[Stored records]
::::

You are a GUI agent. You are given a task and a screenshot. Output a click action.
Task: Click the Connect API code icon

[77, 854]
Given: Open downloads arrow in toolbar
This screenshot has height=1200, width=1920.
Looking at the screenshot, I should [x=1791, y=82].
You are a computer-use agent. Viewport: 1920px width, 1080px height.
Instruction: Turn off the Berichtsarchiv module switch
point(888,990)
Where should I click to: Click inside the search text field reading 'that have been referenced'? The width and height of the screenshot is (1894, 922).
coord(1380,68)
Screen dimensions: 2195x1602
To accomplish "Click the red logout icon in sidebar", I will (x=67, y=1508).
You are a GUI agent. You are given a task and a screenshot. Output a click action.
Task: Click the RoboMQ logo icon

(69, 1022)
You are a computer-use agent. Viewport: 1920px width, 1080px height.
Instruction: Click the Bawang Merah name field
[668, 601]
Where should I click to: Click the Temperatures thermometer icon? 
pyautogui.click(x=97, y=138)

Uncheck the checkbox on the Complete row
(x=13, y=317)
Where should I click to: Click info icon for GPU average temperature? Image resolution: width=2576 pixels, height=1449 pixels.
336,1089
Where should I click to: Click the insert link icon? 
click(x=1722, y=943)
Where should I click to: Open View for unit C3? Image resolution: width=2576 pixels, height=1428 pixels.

::::

== Task to carry out ==
Copy each line of the preceding data that contains the string "Open".

== Finished task ==
Given: Open downloads arrow in toolbar
Where should I click to: Open View for unit C3? Image resolution: width=2576 pixels, height=1428 pixels.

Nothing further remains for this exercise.